Hugging Face Local Pipelines
Hugging Face models can be run locally through the HuggingFacePipeline
class.
The Hugging Face Model Hub hosts over 120k models, 20k datasets, and 50k demo apps (Spaces), all open source and publicly available, in an online platform where people can easily collaborate and build ML together.
These can be called from LangChain either through this local pipeline wrapper or by calling their hosted inference endpoints through the HuggingFaceHub class. For more information on the hosted pipelines, see the HuggingFaceHub notebook.

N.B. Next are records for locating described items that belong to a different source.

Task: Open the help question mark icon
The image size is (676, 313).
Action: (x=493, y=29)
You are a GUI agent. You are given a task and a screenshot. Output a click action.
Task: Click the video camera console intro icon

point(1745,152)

To use, you should have the transformers
python package
installed, as well as
pytorch. You can also
install xformer
for a more memory-efficient attention implementation.

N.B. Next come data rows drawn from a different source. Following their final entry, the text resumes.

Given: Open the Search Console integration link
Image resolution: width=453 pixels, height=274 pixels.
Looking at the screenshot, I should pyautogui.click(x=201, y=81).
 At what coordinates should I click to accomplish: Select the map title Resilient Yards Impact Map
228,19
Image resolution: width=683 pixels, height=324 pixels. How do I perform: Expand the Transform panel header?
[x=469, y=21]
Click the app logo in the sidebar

%pip install transformers --quiet
Model Loading
Models can be loaded by specifying the model parameters using the
from_model_id
method.
from langchain.llms.huggingface_pipeline import HuggingFacePipeline
hf = HuggingFacePipeline.from_model_id(
model_id="gpt2",
task="text-generation",
pipeline_kwargs={"max_new_tokens": 10},
)
They can also be loaded by passing in an existing transformers
pipeline directly
from langchain.llms.huggingface_pipeline import HuggingFacePipeline
from transformers import AutoModelForCausalLM, AutoTokenizer, pipeline
model_id = "gpt2"
tokenizer = AutoTokenizer.from_pretrained(model_id)
model = AutoModelForCausalLM.from_pretrained(model_id)
pipe = pipeline("text-generation", model=model, tokenizer=tokenizer, max_new_tokens=10)
hf = HuggingFacePipeline(pipeline=pipe)
Create Chain
With the model loaded into memory, you can compose it with a prompt to form a chain.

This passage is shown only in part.